During a POLITICO breakfast event this morning, Marco Rubio said there is nothing that Mitt Romney or Paul Ryan could have done to appeal to the Hispanic vote.

“Look the Hispanic vote, number one, is not monolithic. Number two, there are large numbers of Hispanics in this country who also happen to be liberal Democrats. And there’s nothing Romney or Ryan could have done to change that. There is a significant number of Hispanic voters who vote for the candidate, not the party. And I think there is lot of things that have happened even before this ticket came together, that hurt our opportunity to do it.”

According to the Republican senator from Florida, the fault lies in the portrayal of the GOP and its stance on immigration. The party is not wrong in its stance against illegal immigration, but instead of voicing that position, it should be touting its pro-legal immigration stance, he said.

“Unfortunately, I think, the Republican Party for many years allowed itself to be positioned as the anti-illegal immigration party and we certainly are against illegal immigration as most Americans are.

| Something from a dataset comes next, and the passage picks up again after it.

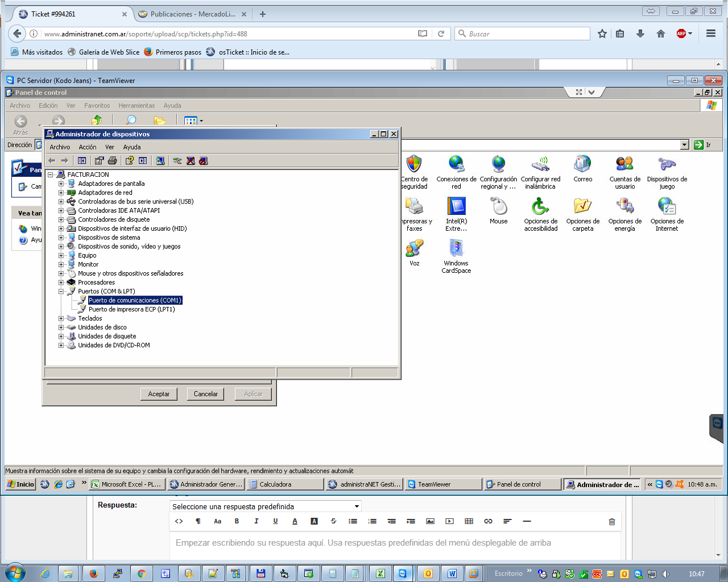
Task: Click the uninstall device red X icon
Action: (191, 161)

But what we really need to be is the pro-legal immigration party.”

How do you shape that image? asked POLITICO’s Mike Allen.

“By being it,” said Rubio. Simple as that. Rubio noted that it’s a matter of putting out concrete proposals to show that Republicans are “proud of the fact that every year one million of people immigrate to the United States legally and permanently.”

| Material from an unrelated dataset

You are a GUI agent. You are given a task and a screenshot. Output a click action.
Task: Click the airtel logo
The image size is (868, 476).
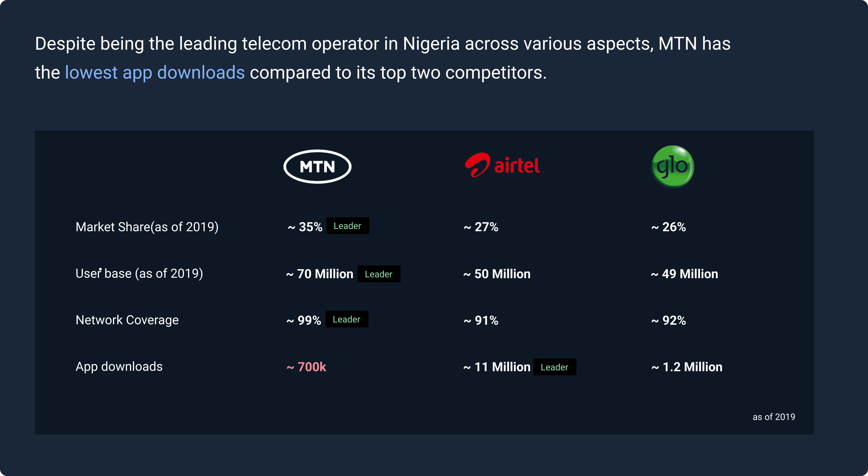[x=502, y=165]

“We understand that legal immigration is not just an important part of our heritage, it’s an important part of our future,” he said. “We’re not talking about plagues of locusts, we’re talking about people.”

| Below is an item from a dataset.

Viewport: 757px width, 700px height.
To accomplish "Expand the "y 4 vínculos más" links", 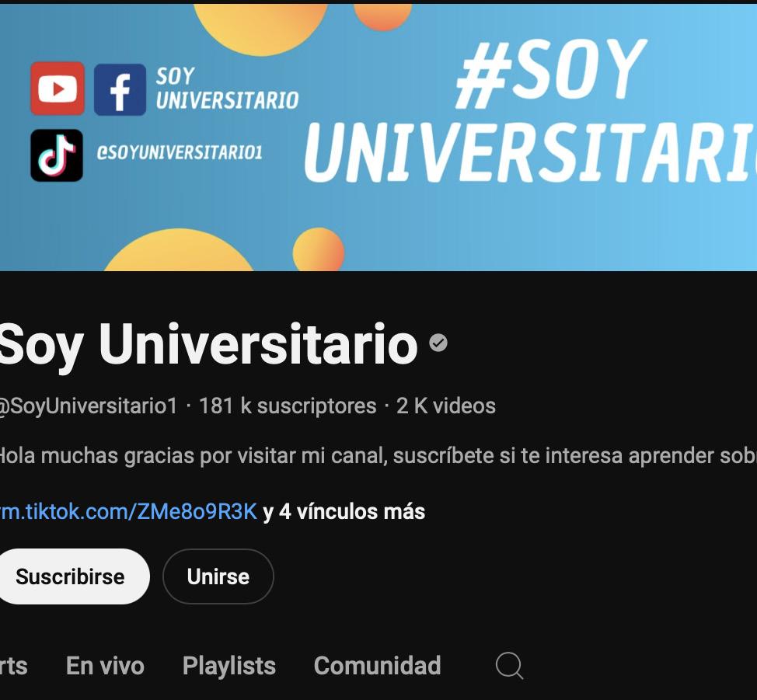I will click(344, 512).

Rubio stressed that the need to understand why people migrate to the U.S., echoing George W. Bush’s plea from yesterday for politicians to approach immigration with a “benevolent spirit.”

“These are real human beings. And that’s why it’s such a huge issue in the Hispanic community because it’s not just a statistical issue. You know somebody who is living under this circumstance and your heart breaks for them even if you know that what they have done is legally wrong, morally you feel for them. Because you recognize that, for the Grace of God, that could be you.”

Immigration can be addressed “comprehensively, but not in a comprehensive bill,” said Rubio, who suggested that it be addressed through a “comprehensive package of bills” instead.

“Portions of immigration reform can be dealt with quicker than others,” he said, listing issues such as guest worker programs, border security, e-Verify and an alternative to DREAM Act. By addressing these issues, Congress could restore the public’s faith in its intentions to stop illegal immigration, enabling the U.S. to celebrate legal immigration once again.

“It’s going to be a lot easier, not easy, but a lot easier both politically and from a policy perspective, to deal with those folks who are here undocumented if you deal with those other issues. Number one, there will be less of them because they will be able to avail themselves of the guest worker program, the alternative to the dream act or the reform legal immigration system. Second, the American people will say, ‘You did e-Verify, you did border security so we know this problem isn’t going to happen again. Now we can be what we have always been: the most compassionate people in the world and view this situation for what it is.’”

Rubio is optimistic that this can happen within the next two years, but he warned of expecting overnight miracles.

“This will take a while. There is not a magic solution to this. I believe we have to do it and I believe we can do it,” he said.